GENEVA -- Sotheby's says a rare blue diamond has sold for a record $48.5 million at a Geneva auction, including fees.
The 12.03-carat "Blue Moon" diamond, set in a ring, is said to be among the largest known fancy vivid blue diamonds and was the showpiece gem at Wednesday's auction in Geneva. The price fell within the pre-auction estimate of $35 million to $55 million. A packed auction room broke into applause after the hammer came down at a price of 43.2 million Swiss francs, excluding fees.
The Blue Moon -- in reference to its rarity, playing off the expression "once in a blue moon" -- topped the previous record of $46.2 million set five years ago by The Graff Pink.
Sotheby's said it was bought by a Hong Kong private collector and promptly renamed "The Blue Moon of Josephine" -- a similar name to one given to a pink diamond ring that sold for $28.5 million a day earlier, "Sweet Josephine."
That too was bought by a Hong Kong collector who was not publicly identified.
A Sotheby's spokeswoman was not available for comment.
The polished blue gem was cut from a 29.6-carat diamond discovered last year in South Africa's Cullinan mine, which also yielded the 530-carat Star of Africa blue diamond in the British crown jewels.
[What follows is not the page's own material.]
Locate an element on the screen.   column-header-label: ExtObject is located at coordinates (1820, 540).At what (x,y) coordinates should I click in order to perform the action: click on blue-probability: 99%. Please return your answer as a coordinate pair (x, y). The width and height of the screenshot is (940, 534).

Sotheby's said experts took five months for an "intense study" of the original diamond, and a master cutter took another three months to craft, cut and polish the stone. The auction house said in a video the Cullinan mine was the "only reliable source in the world for blue diamonds," and only a tiny percentage of those found in it contain a trace of blue.
Blue diamonds are formed when boron is mixed with carbon when the gem is created.